Ulises y Penélope han crecido juntos, se han besado, han rodado con las piernas entrelazadas por el suelo, conocen sus cuerpos y sus lenguas, cada rincón de piel del otro, han trenzado miles de veces sus pensamientos y sus manos, ¿qué necesidad habría de consumar un acto así de carnal, de implacable, de infligir esa herida sin remedio en el cuerpo de Penélope, si no fuese porque ella teme que podría perderlo?

Está bien, piensa Penélope, está bien. No lo perderé, no puedo perder a este hombre. Éste es mi hombre y no voy a perderlo.

Ulises consigue que se detenga un taxi y le abre la puerta para que entre ella primero.

Le apoya la mano en las caderas mientras la chica pasa y se acomoda en el vehículo. Huele a humo de habanos, y la radio está conectada en una emisora deportiva.

Él le coge las manos con sus manos mientras le dice al taxista la dirección. Le cuenta los dedos uno por uno, los de las dos manos de Penélope, que tiemblan un poco.

– ¿Cómo estás? -le pregunta-. ¿Estás tranquila?

Penélope deja escapar un gemido apenas audible. Le gustaría hacer pedazos la realidad. Rasgarla con sus uñas como si fuera un póster de papel policromado, y luego patearla acusadoramente dando gritos de guerra.

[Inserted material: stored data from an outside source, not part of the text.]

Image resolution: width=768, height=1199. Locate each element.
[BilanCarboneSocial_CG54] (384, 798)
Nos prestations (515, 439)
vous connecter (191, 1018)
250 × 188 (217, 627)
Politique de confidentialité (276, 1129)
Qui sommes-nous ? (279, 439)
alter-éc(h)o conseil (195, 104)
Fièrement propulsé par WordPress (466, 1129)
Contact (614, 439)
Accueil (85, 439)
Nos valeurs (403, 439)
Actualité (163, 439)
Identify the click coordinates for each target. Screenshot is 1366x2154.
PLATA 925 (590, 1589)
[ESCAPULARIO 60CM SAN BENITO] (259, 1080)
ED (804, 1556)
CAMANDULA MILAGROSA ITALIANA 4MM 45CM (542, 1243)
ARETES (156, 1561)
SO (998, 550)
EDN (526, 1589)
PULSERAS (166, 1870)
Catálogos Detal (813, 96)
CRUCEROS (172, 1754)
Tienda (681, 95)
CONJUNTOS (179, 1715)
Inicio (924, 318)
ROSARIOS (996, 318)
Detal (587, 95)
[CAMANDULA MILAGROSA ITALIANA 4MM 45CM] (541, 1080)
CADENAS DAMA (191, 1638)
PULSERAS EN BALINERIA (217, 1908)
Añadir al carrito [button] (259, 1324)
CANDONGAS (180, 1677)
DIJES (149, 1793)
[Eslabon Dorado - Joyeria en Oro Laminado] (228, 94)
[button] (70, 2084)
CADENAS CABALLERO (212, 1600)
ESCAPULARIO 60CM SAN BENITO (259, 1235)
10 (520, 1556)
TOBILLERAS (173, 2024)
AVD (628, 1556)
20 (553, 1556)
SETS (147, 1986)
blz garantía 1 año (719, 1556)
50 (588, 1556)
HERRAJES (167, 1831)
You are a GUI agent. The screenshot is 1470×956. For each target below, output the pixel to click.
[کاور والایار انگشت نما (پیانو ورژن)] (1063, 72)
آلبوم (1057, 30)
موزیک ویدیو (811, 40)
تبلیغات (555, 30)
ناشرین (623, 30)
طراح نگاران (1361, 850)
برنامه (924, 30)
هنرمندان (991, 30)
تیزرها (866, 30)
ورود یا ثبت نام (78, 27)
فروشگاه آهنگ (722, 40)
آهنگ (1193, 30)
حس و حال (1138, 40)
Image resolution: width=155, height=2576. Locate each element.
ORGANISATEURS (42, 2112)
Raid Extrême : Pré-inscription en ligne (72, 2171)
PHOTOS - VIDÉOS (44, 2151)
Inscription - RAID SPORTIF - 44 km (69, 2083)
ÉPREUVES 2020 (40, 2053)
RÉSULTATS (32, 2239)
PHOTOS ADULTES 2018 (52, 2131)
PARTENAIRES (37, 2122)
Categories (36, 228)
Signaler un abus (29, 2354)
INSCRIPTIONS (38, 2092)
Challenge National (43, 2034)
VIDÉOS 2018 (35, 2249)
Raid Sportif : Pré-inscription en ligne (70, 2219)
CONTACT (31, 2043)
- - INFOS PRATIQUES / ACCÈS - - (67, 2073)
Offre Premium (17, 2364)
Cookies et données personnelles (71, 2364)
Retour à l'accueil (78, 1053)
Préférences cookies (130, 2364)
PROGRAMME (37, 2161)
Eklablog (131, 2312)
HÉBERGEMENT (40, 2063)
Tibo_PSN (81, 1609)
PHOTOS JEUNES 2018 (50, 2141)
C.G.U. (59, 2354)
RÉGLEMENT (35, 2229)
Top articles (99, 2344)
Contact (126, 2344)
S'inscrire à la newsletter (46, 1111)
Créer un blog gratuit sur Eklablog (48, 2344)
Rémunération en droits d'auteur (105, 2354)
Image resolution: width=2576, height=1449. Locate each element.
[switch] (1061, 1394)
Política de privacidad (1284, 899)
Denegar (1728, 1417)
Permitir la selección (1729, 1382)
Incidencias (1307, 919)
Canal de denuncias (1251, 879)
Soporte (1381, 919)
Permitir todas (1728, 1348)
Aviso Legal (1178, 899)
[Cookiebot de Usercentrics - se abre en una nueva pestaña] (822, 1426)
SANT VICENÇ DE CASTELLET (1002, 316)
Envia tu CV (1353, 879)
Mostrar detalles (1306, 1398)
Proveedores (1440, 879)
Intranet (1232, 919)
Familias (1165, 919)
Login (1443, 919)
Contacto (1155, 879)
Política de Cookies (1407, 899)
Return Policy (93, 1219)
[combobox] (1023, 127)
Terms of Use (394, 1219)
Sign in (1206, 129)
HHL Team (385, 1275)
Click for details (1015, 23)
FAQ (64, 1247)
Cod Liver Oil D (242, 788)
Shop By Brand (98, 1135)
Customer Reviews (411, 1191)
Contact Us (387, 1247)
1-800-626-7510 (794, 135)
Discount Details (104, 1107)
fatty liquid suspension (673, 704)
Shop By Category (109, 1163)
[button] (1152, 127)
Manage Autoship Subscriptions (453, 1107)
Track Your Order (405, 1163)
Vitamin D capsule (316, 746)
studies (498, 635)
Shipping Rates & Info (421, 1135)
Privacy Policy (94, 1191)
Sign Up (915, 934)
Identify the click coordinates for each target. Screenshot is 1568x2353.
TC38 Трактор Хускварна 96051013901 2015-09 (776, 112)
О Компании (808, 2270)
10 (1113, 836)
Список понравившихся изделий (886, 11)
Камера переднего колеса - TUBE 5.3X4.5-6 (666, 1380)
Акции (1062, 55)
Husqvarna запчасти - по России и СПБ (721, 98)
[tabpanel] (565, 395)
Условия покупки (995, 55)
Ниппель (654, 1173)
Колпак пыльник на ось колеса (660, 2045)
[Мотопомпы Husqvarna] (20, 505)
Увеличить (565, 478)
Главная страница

– No sé, tengo… Tengo la boca seca -dice.

– Cuando lleguemos a casa te pondré algo de beber. Una Pepsi bien fría. Con mucho hielo.

– Sí. Eso.

El taxi se detiene frente al edificio, Ulises paga la carrera, baja del coche, se acerca hasta la puerta de Penélope. Penélope todavía sigue sentada dentro del automóvil, no ha hecho ni un solo ademán que indique que piensa moverse y salir de allí algún día.

– Venga, melocotoncito -dice él, y le abre la portezuela, le tiende la mano con una sonrisa. Sonríe pocas veces de manera tan abierta. ¿Por qué, entonces, Penélope no consigue apreciar del todo esa sonrisa?

Cuando entran, la casa está a oscuras y él enciende una lamparilla china que hay sobre el aparador del vestíbulo.

Su habitación da a la calle, pero es una calle tranquila, apenas pasa algún coche de cuando en cuando, y están en un séptimo piso. El alumbrado callejero se cuela débilmente dentro del dormitorio y forma surcos de borrosa luz amarilla que parecen estar acechando a Penélope, igual que rayos justicieros.